● Problems to work on:
a - Duplicate the stretch of the data methodology text from "- Funds (the" through "unless otherwise indicated.".
b - In the data methodology text, what currency is monetary data kept in?
c - List every type of data that the data methodology text says is frequently collected.

● Excerpt:
Here are some types of data we frequently collect:
- Funding rounds
- Investors (i.e. the set of institutional and individual investors—categorized by type—which lead and participate in funding rounds)
- Funds (the discrete pools of capital raised by institutional investment firms)
- Exits i.e acquisitions and IPOs
- Our data collection process is both automated and manual. We, therefore, rely mainly on a data entry team for this.
- Most of the data is collected from public sources like press releases, reputable media coverage and by contacting the organizations.
- We also crowdsource data from our users, but this is fact-checked for accuracy.
- All monetary data is kept in US dollars unless otherwise indicated.
We rely on three things, incorporation, headquarters and primary market. Once the company satisfies any of the three, then we classify it as African. If the company is headquartered on the continent, we take that. To find out the headquarters, we check the company website, and if no information is available, then we check the company’s Linkedin page. If there's no information on LinkedIn, too, but the management team is based in one location, that’s what we consider as the headquarters. If the management team is based in different locations, we use the CEO’s location as the decider. If the CEO’s location is not available, we use the location of the next most senior member of the management team. If no other sources are available, we check media reports to see if there’s mention of the company’s headquarters.
- We will avoid classifying companies under “Others” unless absolutely necessary.
- Our data entry team will check the definition of the industries and get constantly familiarized with them.
- Companies that are classified as an industry should match the industry’s definition.

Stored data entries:
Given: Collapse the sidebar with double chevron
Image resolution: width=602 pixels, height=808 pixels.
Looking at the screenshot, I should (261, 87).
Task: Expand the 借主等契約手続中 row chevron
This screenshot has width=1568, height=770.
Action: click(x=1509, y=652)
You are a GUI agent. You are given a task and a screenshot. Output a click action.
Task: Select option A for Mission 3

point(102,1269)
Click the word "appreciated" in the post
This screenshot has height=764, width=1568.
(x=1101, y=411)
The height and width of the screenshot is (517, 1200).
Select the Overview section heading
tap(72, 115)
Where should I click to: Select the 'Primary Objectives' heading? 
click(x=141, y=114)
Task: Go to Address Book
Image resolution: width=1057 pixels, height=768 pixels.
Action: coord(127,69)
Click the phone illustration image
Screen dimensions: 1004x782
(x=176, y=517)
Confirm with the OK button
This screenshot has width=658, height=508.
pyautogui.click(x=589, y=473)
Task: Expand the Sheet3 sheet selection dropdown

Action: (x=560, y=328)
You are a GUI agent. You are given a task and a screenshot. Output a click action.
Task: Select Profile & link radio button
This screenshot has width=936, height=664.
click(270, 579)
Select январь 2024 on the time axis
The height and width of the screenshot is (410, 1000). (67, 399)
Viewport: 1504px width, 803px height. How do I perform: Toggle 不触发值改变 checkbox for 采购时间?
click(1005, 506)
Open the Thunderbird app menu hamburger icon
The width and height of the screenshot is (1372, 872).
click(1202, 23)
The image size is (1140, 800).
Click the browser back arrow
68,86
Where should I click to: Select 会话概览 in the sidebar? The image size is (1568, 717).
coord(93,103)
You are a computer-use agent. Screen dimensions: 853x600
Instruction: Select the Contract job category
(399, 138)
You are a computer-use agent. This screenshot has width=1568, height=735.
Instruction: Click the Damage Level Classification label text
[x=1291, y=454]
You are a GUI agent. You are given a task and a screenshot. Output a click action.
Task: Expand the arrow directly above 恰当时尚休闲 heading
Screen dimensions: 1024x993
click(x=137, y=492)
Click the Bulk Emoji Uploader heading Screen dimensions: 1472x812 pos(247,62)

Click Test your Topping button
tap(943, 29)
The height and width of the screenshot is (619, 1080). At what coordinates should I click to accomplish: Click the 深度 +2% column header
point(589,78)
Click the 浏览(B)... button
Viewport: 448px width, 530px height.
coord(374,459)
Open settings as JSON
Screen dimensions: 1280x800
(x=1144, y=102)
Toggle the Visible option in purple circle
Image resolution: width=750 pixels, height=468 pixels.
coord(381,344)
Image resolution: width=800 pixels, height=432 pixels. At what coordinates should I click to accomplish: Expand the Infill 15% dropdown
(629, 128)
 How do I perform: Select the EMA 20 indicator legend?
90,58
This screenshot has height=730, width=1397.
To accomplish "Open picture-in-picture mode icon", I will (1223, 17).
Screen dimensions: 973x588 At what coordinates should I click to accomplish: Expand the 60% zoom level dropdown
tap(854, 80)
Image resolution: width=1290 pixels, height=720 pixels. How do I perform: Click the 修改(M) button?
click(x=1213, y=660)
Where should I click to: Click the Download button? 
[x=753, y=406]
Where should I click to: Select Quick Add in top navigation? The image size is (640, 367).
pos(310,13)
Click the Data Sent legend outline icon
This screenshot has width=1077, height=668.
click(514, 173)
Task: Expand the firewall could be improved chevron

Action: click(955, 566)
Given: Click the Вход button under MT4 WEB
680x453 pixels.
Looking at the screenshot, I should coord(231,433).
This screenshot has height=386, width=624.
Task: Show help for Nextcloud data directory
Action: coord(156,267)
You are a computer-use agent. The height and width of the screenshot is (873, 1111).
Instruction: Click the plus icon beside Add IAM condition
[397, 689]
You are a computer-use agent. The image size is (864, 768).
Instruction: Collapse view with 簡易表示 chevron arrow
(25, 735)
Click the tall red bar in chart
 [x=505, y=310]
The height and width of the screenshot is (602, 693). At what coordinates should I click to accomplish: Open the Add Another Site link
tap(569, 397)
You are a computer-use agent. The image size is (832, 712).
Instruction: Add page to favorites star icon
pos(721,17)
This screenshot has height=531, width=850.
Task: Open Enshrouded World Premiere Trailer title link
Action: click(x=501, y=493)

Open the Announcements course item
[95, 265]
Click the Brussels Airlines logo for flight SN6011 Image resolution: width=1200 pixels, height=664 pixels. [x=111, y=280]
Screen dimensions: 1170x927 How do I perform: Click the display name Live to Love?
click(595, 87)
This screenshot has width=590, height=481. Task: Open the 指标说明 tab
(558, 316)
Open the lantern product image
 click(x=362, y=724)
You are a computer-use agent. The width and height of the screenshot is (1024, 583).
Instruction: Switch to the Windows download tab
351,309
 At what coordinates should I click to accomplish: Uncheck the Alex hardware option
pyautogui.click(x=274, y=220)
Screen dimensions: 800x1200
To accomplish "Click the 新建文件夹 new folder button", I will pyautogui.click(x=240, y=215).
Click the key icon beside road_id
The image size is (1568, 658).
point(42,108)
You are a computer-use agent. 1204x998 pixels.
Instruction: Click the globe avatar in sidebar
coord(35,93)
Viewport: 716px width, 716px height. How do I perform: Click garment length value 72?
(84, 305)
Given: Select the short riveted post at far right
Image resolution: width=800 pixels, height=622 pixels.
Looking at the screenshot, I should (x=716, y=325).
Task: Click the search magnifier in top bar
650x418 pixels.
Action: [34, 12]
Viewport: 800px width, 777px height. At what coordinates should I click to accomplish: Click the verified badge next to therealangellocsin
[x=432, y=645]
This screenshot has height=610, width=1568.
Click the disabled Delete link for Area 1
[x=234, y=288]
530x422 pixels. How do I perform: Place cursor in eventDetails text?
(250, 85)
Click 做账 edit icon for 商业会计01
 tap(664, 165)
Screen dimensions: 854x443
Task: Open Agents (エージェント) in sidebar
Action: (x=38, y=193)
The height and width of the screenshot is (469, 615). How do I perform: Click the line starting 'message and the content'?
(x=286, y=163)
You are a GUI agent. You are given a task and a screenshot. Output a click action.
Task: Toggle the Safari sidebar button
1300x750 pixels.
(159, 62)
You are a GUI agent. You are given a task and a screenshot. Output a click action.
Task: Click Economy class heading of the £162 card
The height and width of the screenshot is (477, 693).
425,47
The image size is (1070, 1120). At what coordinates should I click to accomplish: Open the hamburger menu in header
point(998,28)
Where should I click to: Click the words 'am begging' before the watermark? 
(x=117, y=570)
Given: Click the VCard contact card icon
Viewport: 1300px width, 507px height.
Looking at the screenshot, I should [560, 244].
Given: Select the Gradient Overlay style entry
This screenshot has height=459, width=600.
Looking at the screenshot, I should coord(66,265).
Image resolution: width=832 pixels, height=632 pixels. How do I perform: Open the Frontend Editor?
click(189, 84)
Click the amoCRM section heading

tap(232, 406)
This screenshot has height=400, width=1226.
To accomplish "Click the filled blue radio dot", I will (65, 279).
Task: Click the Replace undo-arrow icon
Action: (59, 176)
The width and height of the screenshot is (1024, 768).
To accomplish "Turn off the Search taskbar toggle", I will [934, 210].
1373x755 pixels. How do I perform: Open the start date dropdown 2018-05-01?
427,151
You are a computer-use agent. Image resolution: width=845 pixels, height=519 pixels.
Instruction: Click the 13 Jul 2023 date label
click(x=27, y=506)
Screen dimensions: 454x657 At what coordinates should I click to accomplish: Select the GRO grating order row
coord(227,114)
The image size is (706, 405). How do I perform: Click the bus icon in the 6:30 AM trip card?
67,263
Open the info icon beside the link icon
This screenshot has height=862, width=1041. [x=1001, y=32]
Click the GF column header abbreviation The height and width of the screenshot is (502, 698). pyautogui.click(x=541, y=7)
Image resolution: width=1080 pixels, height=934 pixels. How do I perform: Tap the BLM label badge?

● Answers given:
a -
- Funds (the discrete pools of capital raised by institutional investment firms)
- Exits i.e acquisitions and IPOs
- Our data collection process is both automated and manual. We, therefore, rely mainly on a data entry team for this.
- Most of the data is collected from public sources like press releases, reputable media coverage and by contacting the organizations.
- We also crowdsource data from our users, but this is fact-checked for accuracy.
- All monetary data is kept in US dollars unless otherwise indicated.

b - US dollars, unless otherwise indicated.

c -
- Funding rounds
- Investors
- Funds
- Exits (acquisitions and IPOs)